Es kommt aber noch viel besser:

For non-nitrate film preservation masters (also known as “safety film”), we store at 25 degrees Fahrenheit, 30% relative humidity, for a PI of 2125 years.

Also im Jahre 4135 nach Christie packen die Leute dann unsere Polyesterfilme aus. Wäre ich zu gerne dabei, wenn diese Leute die Deckel entfernen, reinschauen und dann verblüfft denken: "Was zum Henker ist das? Soll das ein Witz sein"? Und dann natürlich den Wertstoff-Roboter anrufen, damit er den ganzen Ramsch abholt.

Geschrieben

Kühne Vorhersagen ... und so genau: 429 Jahre ... was passiert in 430 Jahren?

 

Werden am 31. Dezember aus den Tonbändern dann plötzlich Spaghetti?

 

Das Material kann vielleicht diese Zeitspanne überdauern, doch die Informationen?

 

2125 Jahre? Ich kann mir schon vorstellen, daß eine Kopie auf Polyesterschichtträger recht lange erhalten bleibt, aber so lange?

 

Und auch hier die Frage: Was passiert nach 2126 Jahren?

Geschrieben

Wußte ich doch, daß ich mit den Jahreszahlen hier vielen eine Freude mache! ;) Die krummen Zahlen sind schon nett.

 

Brillo schrieb:

Ich weiß nicht so recht, welchen Sinn es haben soll, auf Prognosen zu bestehen, deren Erfüllung man sowieso nicht erlebt – und die Kunden, die im Vertrauen darauf zahlen, auch nicht. Vielleicht, weil diese Prognosen immer von Archiv-Leuten kommen, die davon leben, dass man ihnen glaubt?

 

Stimmt, und exakt das Gleiche trifft zu für die Anbieter und Betreiber digitaler Archivlösungen, die heute vollmundig die digitale Ewigkeit versprechen!

Einträge aus einem Datensatz zum Zeigen

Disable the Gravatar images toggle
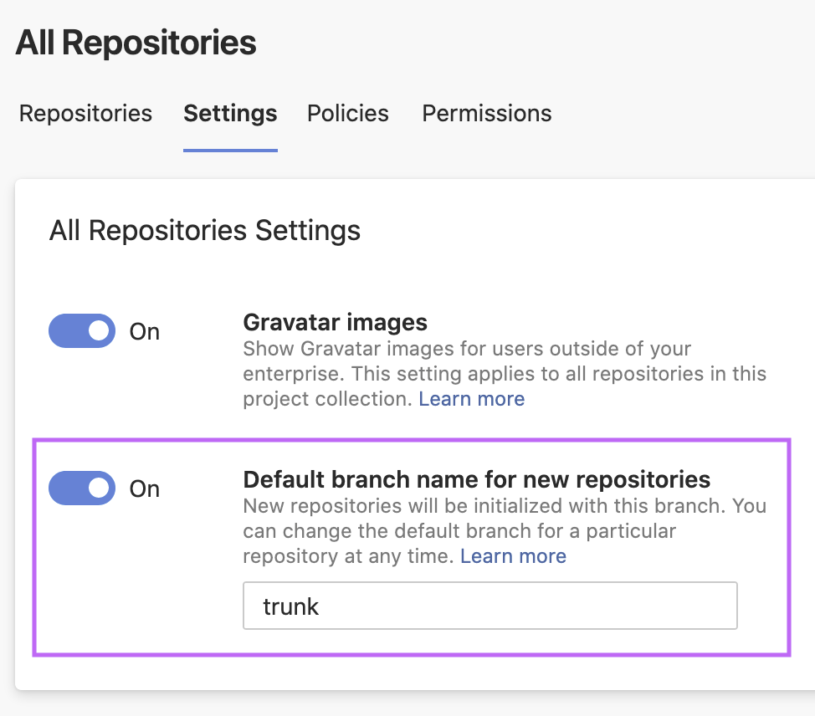 pyautogui.click(x=82, y=331)
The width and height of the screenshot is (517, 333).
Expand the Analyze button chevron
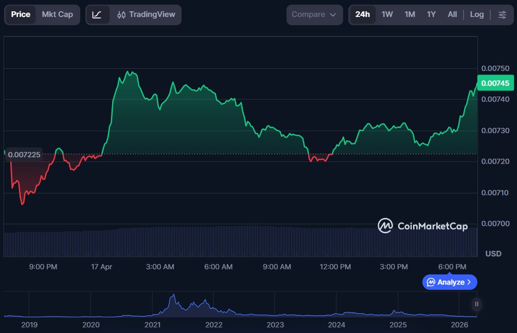pyautogui.click(x=469, y=282)
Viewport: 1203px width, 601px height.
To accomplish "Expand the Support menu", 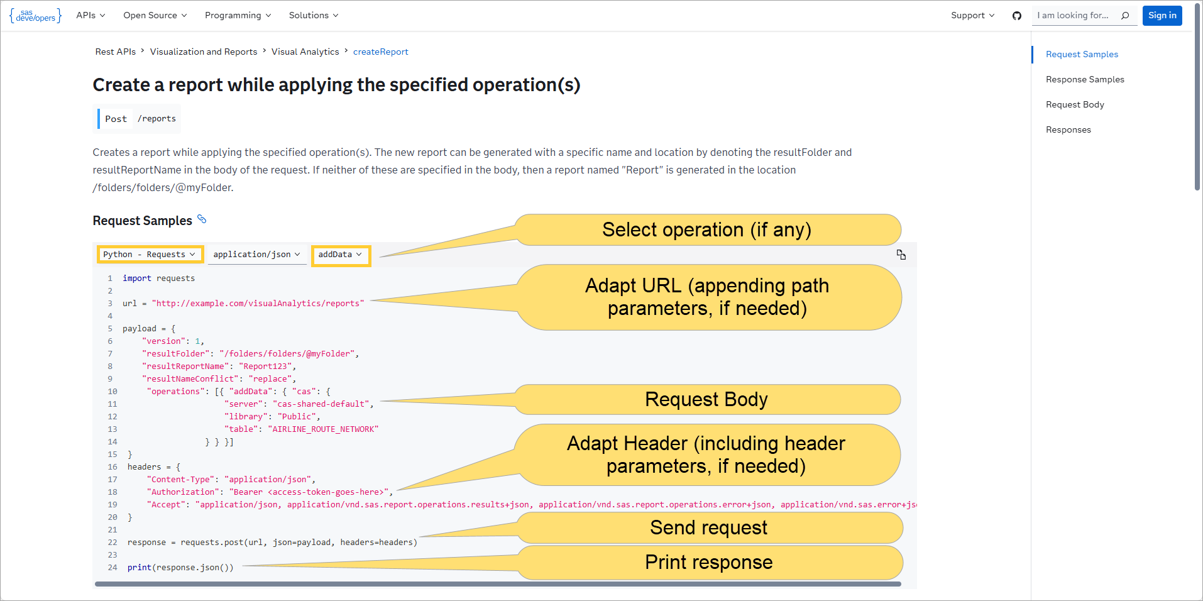I will click(x=972, y=15).
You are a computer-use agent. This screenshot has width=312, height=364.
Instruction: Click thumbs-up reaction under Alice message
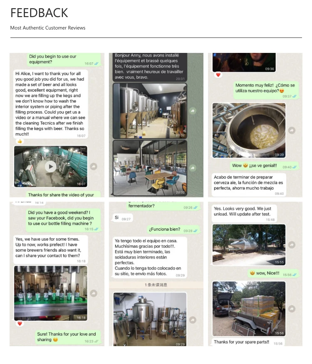tap(20, 141)
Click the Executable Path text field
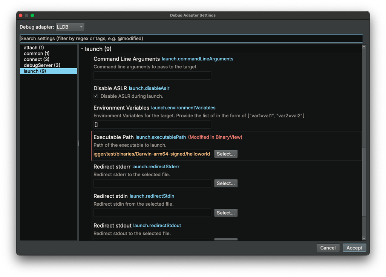This screenshot has height=277, width=386. coord(152,154)
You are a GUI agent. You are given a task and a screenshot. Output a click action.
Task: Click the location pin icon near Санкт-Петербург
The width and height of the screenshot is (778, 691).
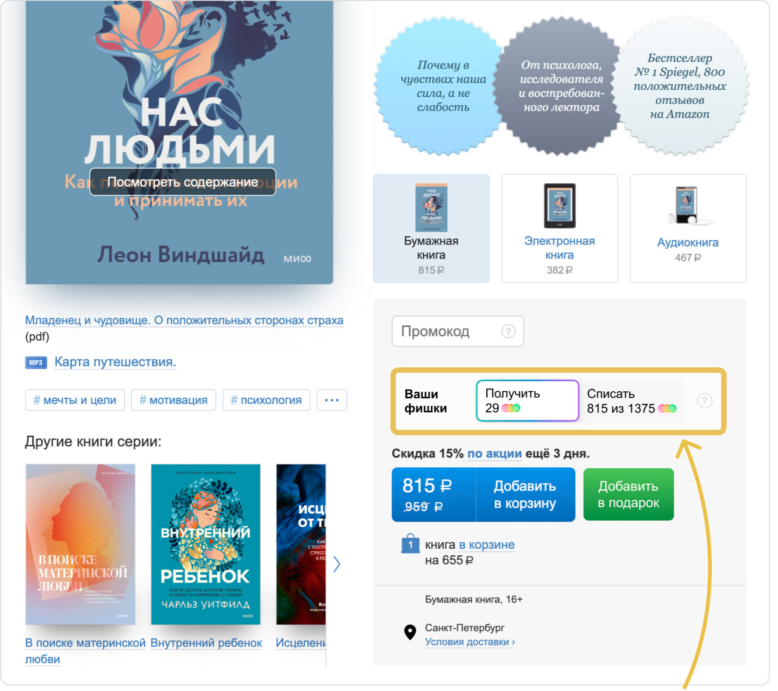410,632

■ Aufgabenstellung
1. Bei welcher Temperatur und welcher relativen Luftfeuchtigkeit werden laut dem Textauszug über Filmarchivierung die Sicherheitsfilme gelagert?
2. Schreibe den Textauszug über Filmarchivierung im Anschluss an seinen letzten Satz weiter.

■ Lösungen
1. Bei 25 Grad Fahrenheit und 30 % relativer Luftfeuchtigkeit.

2.
Um mal bei der eigentlichen Frage nach der Langzeitstabilität von Kinofilm zu bleiben und nicht wieder ins Reich der Terabytes zu flüchten, hier eine Leseempfehlung für unsere "Archiv-Anfänger", die hier lustig vor sich hin posten:

 

Das Dänische Filminstitut hat den heutigen Sachstand zum Thema Nitrozellulose-Filmmaterial in einem Papier dargelegt, das hier online zu lesen ist.

 

http://www.mediafire.com/file/tzooxymykjt/PeterZAdelstein.pdf

 

Es wird beschrieben, wie die frühere Aussage, Nitrofilm zersetze sich unweigerlich im Lauf weniger Jahrzehnte von selbst, aufgrund damals zu geringer Probengröße und eingeschränkter Analyseverfahren zustande kam. Für Nitrofilm, der die ersten 50 Jahre ohne Zersetzungserscheinungen überlebt hat, ist demnach unter Archiv-Lagerbedingungen (die spezifiziert werden) eine Prognose von mehreren hundert Jahren gegeben.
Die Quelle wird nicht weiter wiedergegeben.